## OBJECTIVE:
Swap "screenshot" for "image" in the stretch of the listing from its start through the line containing "tap(281, 4)", and write those lines out again with nothing else altered.

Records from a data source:
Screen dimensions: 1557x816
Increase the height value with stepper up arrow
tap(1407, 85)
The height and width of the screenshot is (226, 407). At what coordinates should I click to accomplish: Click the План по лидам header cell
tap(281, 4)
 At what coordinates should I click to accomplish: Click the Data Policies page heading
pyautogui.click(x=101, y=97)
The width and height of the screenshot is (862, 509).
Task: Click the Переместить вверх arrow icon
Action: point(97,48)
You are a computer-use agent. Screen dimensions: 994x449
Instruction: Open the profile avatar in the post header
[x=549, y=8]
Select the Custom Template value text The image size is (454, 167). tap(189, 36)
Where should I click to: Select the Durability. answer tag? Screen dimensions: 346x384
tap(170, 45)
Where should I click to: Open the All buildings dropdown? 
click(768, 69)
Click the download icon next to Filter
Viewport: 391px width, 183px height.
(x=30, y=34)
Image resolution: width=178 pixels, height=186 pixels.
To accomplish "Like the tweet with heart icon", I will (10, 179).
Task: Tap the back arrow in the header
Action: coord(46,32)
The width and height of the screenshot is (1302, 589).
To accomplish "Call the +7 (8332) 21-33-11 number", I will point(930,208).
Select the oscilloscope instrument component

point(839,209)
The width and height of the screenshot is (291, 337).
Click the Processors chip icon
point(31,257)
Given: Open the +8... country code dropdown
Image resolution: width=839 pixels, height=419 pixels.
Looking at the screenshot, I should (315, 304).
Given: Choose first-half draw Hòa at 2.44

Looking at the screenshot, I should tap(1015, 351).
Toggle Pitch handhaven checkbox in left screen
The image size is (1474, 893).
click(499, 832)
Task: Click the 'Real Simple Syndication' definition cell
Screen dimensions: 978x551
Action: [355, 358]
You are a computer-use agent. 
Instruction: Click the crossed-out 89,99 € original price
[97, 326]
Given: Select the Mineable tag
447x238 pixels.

## CORRECT RESULT:
Screen dimensions: 1557x816
Increase the height value with stepper up arrow
tap(1407, 85)
The height and width of the image is (226, 407). At what coordinates should I click to accomplish: Click the План по лидам header cell
tap(281, 4)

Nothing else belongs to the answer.